Вообще, насельники нашей квартиры старались по возможности не портить друг другу настроение. Я, конечно, слышал, а впоследствии читал о всяких склоках, скандалах, керосине в супе, толченом стекле в варенье и прочих ужасах советского коммунального быта. Что ж, значит, нам просто повезло.

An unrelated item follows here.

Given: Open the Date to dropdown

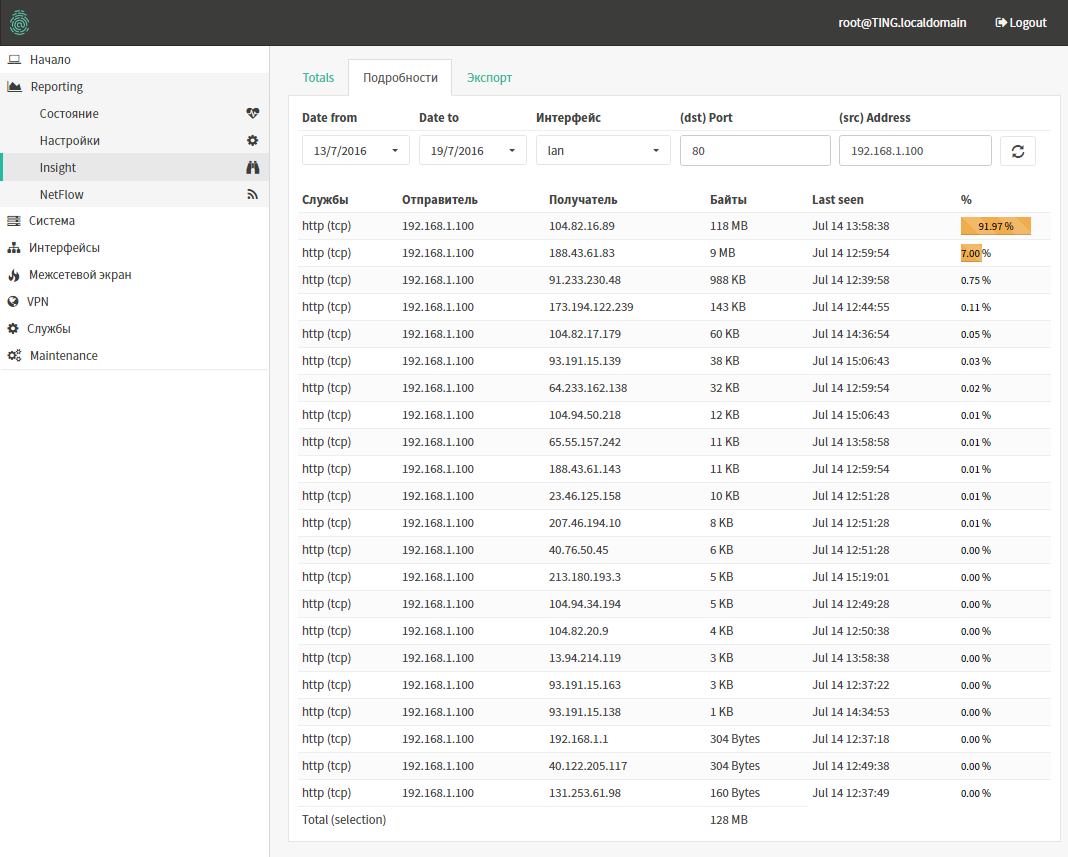Looking at the screenshot, I should (x=473, y=151).
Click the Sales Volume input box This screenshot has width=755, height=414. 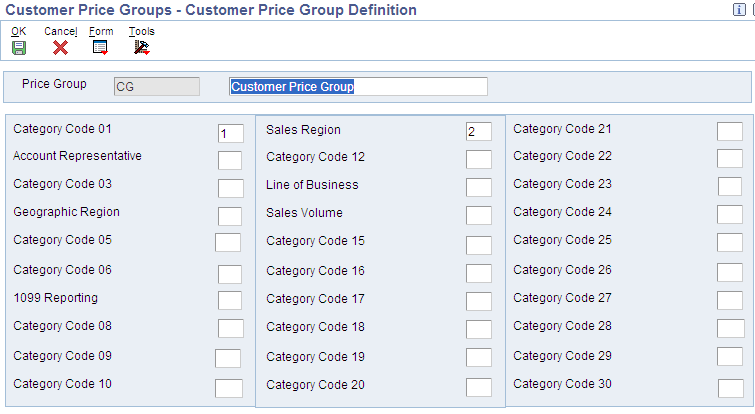pos(479,215)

А как чувствовали себя на Таганке мои родственники? Было ли им так же хорошо, как мне? Во всяком случае, на моей памяти, счастливее, чем тогда, они уже не были. Помните анекдот: у немецкого старика еврея спрашивают, когда ему лучше всего жилось на свете, и он не задумываясь отвечает: «При Гитлере», — «Как же так? А Нюрнбергские законы? А газовые камеры?» — «Видите ли, я был молод».

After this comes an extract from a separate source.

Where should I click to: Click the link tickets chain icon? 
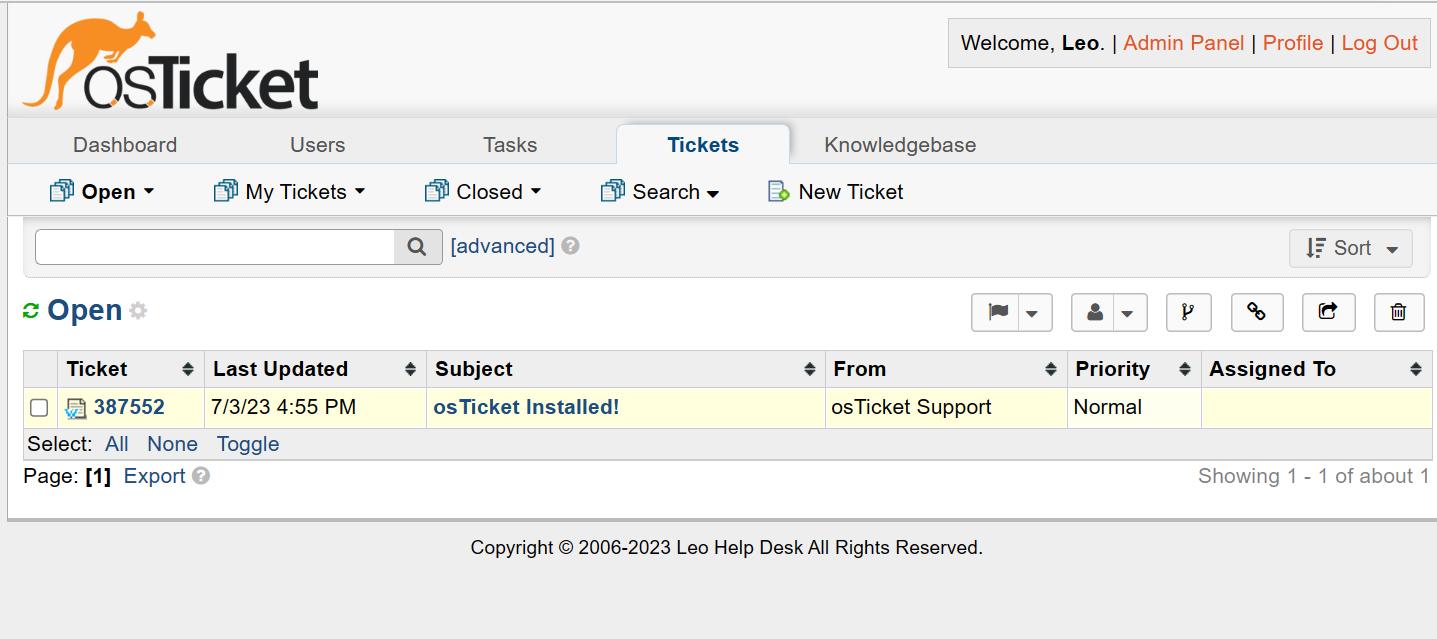pyautogui.click(x=1257, y=312)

Но по-моему, дело не только в молодости мамы и папы и относительном здоровье бабушки и бабы Нюры. Дело именно в этой комнате, в этой квартире и какой-то общей — разлитой в воздухе города(?), страны(?), мира(?) — нерастраченности веры, надежды и любви.


Сохранилась фотография: молодые баба Нюра, бабушка, бабушкин муж Самуил (мой дед, погибший в сталинском лагере за двадцать лет до моего рождения — сегодня я понимаю, что для бабушки это значило совсем недавно) и маленькая мама.

Про Самуила я знаю только, что он родился, как Мандельштам, в «девяносто одном ненадежном году» (кстати говоря, арестовали их тоже одновременно, в 38-м) и соответственно был на десять лет старше бабушки, что у него венгерские корни, что он был веселый, любил танцевать (и вроде бы неплохо это делал), строил, а затем — до самого ареста (разумеется, по 58-й статье) — служил директором Центрального парка культуры и отдыха («с гребешками воздуха, культуры и воды»). Еще знаю историю с котом.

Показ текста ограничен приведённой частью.